|
- import os
-
- from typing import Any, Dict, Optional
- from enum import IntEnum
- import contextlib
- import random
- import numpy as np
- import inspect
-
- from fastNLP.envs.imports import _NEED_IMPORT_ONEFLOW
- from fastNLP.envs.utils import get_global_seed
- from fastNLP.envs import (
- get_global_rank,
- FASTNLP_BACKEND_LAUNCH,
- FASTNLP_GLOBAL_SEED,
- )
- from fastNLP.core.samplers import ReproducibleBatchSampler
- from fastNLP.core.utils import auto_param_call
- from fastNLP.core.log import logger
-
- if _NEED_IMPORT_ONEFLOW:
- import oneflow
- from oneflow.nn import Module
- from oneflow.utils.data import DataLoader
- from oneflow.utils.data import RandomSampler as oneflowRandomSampler
- from oneflow.utils.data import SequentialSampler as oneflowSequentialSampler
- from oneflow.utils.data import BatchSampler as oneflowBatchSampler
- else:
- from fastNLP.core.utils.dummy_class import DummyClass as Module
-
-
- __all__ = [
- 'oneflow_seed_everything',
- ]
-
- def oneflow_seed_everything(seed: int = None, add_global_rank_to_seed: bool = True) -> int:
- r"""
- 为 **oneflow**、**numpy**、**python.random** 伪随机数生成器设置种子。
-
- :param seed: 全局随机状态的整数值种子。如果为 ``None`` 则会根据时间戳生成一个种子。
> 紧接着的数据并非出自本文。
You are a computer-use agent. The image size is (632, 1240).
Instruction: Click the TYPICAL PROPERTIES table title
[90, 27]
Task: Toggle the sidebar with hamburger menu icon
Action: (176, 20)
- :param add_global_rank_to_seed: 在分布式训练中,是否在不同 **rank** 中使用不同的随机数。
- 当设置为 ``True`` 时,**fastNLP** 会将种子加上当前的 ``global_rank``。
- """
- max_seed_value = np.iinfo(np.uint32).max
- min_seed_value = np.iinfo(np.uint32).min
-
- if seed is None:
- if os.getenv(FASTNLP_BACKEND_LAUNCH) == "1":
- seed = 42
- else:
- seed = get_global_seed()
- logger.info(f"'FASTNLP_GLOBAL_SEED' is set to {seed} automatically.")
- if not isinstance(seed, int):
- seed = int(seed)
-
- if not (min_seed_value <= seed <= max_seed_value):
- logger.rank_zero_warning("Your seed value is too big or too small for numpy, we will choose a random seed for you.")
- seed %= max_seed_value
-
- os.environ[FASTNLP_GLOBAL_SEED] = f"{seed}"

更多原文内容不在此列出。